Task:
Please lay out all of the material below as a numbered list, leaving out any blank lines.

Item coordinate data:
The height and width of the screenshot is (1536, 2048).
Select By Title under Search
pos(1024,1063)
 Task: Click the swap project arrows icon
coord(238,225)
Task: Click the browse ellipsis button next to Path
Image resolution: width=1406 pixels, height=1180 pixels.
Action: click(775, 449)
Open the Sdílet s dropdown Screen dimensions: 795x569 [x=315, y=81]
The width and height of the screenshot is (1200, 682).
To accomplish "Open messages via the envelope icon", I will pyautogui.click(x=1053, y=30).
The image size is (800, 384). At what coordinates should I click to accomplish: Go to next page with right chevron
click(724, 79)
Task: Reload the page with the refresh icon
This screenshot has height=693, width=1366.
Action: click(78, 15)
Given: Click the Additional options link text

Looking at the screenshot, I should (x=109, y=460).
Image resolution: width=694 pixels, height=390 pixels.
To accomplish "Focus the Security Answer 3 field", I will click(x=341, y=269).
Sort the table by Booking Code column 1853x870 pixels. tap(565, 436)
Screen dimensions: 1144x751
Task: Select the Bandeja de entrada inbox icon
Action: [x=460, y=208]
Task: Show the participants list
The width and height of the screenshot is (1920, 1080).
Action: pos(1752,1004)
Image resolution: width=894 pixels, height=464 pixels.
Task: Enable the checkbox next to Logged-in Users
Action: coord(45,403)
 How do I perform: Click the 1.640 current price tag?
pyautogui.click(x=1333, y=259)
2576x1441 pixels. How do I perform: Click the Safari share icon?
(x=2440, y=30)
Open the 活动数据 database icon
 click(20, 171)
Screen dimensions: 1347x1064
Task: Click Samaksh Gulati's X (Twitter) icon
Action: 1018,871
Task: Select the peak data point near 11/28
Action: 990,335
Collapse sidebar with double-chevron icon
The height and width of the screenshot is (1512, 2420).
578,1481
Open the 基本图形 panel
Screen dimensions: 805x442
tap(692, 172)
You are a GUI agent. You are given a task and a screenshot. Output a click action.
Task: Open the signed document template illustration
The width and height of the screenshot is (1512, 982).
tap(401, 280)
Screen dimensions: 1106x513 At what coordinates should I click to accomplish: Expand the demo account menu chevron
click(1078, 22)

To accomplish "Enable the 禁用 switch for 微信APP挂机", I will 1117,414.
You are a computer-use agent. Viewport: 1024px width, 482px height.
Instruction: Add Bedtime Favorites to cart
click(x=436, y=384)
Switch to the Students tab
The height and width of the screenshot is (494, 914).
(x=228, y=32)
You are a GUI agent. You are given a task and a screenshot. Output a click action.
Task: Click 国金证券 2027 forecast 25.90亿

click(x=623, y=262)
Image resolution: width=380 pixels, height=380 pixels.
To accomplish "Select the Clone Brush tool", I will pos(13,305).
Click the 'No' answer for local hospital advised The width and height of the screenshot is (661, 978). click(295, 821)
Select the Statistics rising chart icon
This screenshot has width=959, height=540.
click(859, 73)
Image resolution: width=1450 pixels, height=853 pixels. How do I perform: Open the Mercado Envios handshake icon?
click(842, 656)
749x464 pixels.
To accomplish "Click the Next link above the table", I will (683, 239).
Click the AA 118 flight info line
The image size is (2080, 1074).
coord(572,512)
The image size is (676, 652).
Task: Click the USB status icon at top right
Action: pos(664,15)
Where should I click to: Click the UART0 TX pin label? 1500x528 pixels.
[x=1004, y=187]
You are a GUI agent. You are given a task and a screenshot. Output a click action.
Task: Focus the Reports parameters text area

Expected output:
1. The height and width of the screenshot is (1536, 2048).
2. Select By Title under Search
3. pos(1024,1063)
4.  Task: Click the swap project arrows icon
5. coord(238,225)
6. Task: Click the browse ellipsis button next to Path
7. Image resolution: width=1406 pixels, height=1180 pixels.
8. Action: click(775, 449)
9. Open the Sdílet s dropdown Screen dimensions: 795x569 [x=315, y=81]
10. The width and height of the screenshot is (1200, 682).
11. To accomplish "Open messages via the envelope icon", I will pyautogui.click(x=1053, y=30).
12. The image size is (800, 384). At what coordinates should I click to accomplish: Go to next page with right chevron
13. click(724, 79)
14. Task: Reload the page with the refresh icon
15. This screenshot has height=693, width=1366.
16. Action: click(78, 15)
17. Given: Click the Additional options link text
18. Looking at the screenshot, I should (x=109, y=460).
19. Image resolution: width=694 pixels, height=390 pixels.
20. To accomplish "Focus the Security Answer 3 field", I will click(x=341, y=269).
21. Sort the table by Booking Code column 1853x870 pixels. tap(565, 436)
22. Screen dimensions: 1144x751
23. Task: Select the Bandeja de entrada inbox icon
24. Action: [x=460, y=208]
25. Task: Show the participants list
26. The width and height of the screenshot is (1920, 1080).
27. Action: pos(1752,1004)
28. Image resolution: width=894 pixels, height=464 pixels.
29. Task: Enable the checkbox next to Logged-in Users
30. Action: coord(45,403)
31.  How do I perform: Click the 1.640 current price tag?
32. pyautogui.click(x=1333, y=259)
33. 2576x1441 pixels. How do I perform: Click the Safari share icon?
34. (x=2440, y=30)
35. Open the 活动数据 database icon
36.  click(20, 171)
37. Screen dimensions: 1347x1064
38. Task: Click Samaksh Gulati's X (Twitter) icon
39. Action: 1018,871
40. Task: Select the peak data point near 11/28
41. Action: 990,335
42. Collapse sidebar with double-chevron icon
43. The height and width of the screenshot is (1512, 2420).
44. 578,1481
45. Open the 基本图形 panel
46. Screen dimensions: 805x442
47. tap(692, 172)
48. You are a GUI agent. You are given a task and a screenshot. Output a click action.
49. Task: Open the signed document template illustration
50. The width and height of the screenshot is (1512, 982).
51. tap(401, 280)
52. Screen dimensions: 1106x513 At what coordinates should I click to accomplish: Expand the demo account menu chevron
53. click(1078, 22)
54. To accomplish "Enable the 禁用 switch for 微信APP挂机", I will 1117,414.
55. You are a computer-use agent. Viewport: 1024px width, 482px height.
56. Instruction: Add Bedtime Favorites to cart
57. click(x=436, y=384)
58. Switch to the Students tab
59. The height and width of the screenshot is (494, 914).
60. (x=228, y=32)
61. You are a GUI agent. You are given a task and a screenshot. Output a click action.
62. Task: Click 国金证券 2027 forecast 25.90亿
63. click(x=623, y=262)
64. Image resolution: width=380 pixels, height=380 pixels.
65. To accomplish "Select the Clone Brush tool", I will pos(13,305).
66. Click the 'No' answer for local hospital advised The width and height of the screenshot is (661, 978). click(295, 821)
67. Select the Statistics rising chart icon
68. This screenshot has width=959, height=540.
69. click(859, 73)
70. Image resolution: width=1450 pixels, height=853 pixels. How do I perform: Open the Mercado Envios handshake icon?
71. click(842, 656)
72. 749x464 pixels.
73. To accomplish "Click the Next link above the table", I will (683, 239).
74. Click the AA 118 flight info line
75. The image size is (2080, 1074).
76. coord(572,512)
77. The image size is (676, 652).
78. Task: Click the USB status icon at top right
79. Action: pos(664,15)
80. Where should I click to: Click the UART0 TX pin label? 1500x528 pixels.
81. [x=1004, y=187]
82. You are a GUI agent. You are given a task and a screenshot. Output a click action.
83. Task: Focus the Reports parameters text area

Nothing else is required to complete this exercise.